(Dataset entries)
=-=-=
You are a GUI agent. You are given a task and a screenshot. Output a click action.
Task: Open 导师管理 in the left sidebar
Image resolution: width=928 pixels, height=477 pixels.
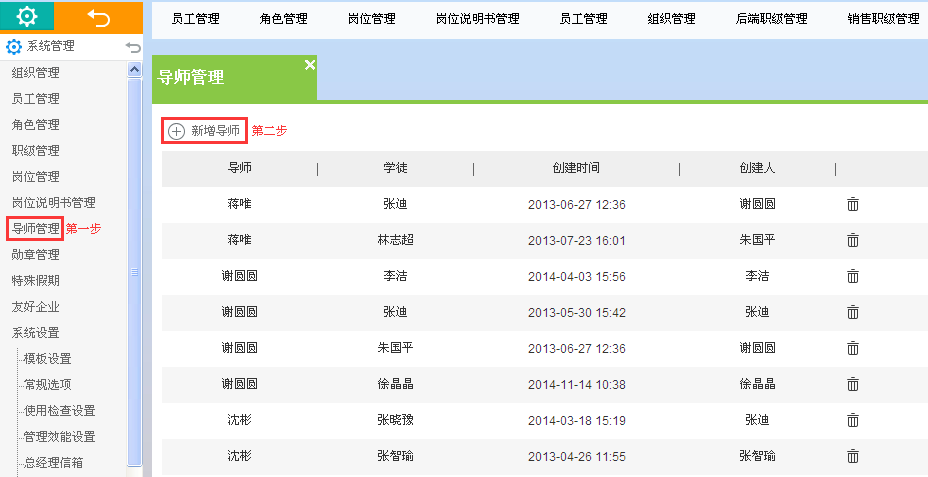pos(35,229)
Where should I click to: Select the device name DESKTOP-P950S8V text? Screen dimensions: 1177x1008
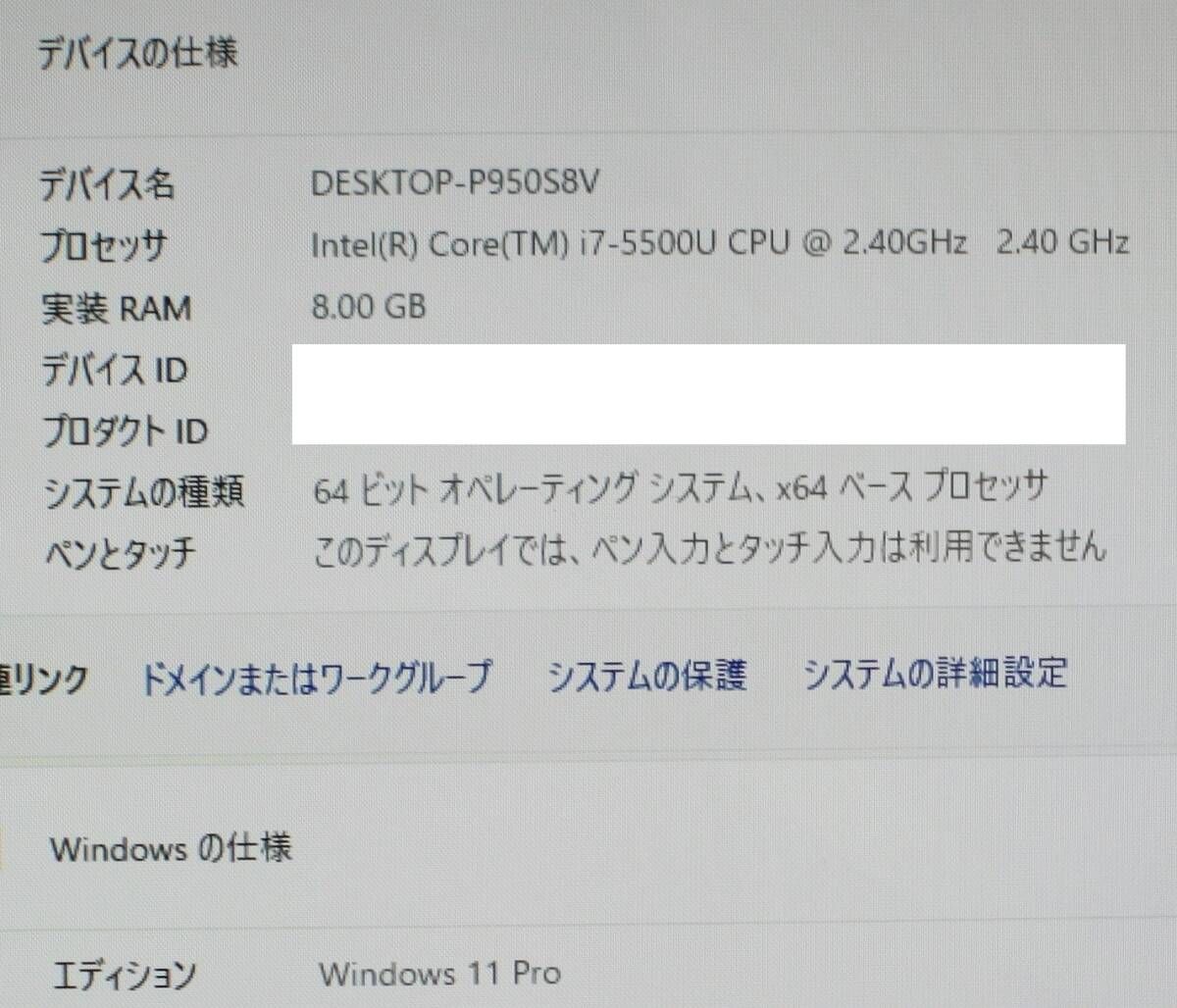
=-=-=
*Task statement*. Pick out every line above that holds the word "click" and copy it.

*The answer*.
You are a GUI agent. You are given a task and a screenshot. Output a click action.
Where should I click to: Select the device name DESKTOP-P950S8V text? Screen dimensions: 1177x1008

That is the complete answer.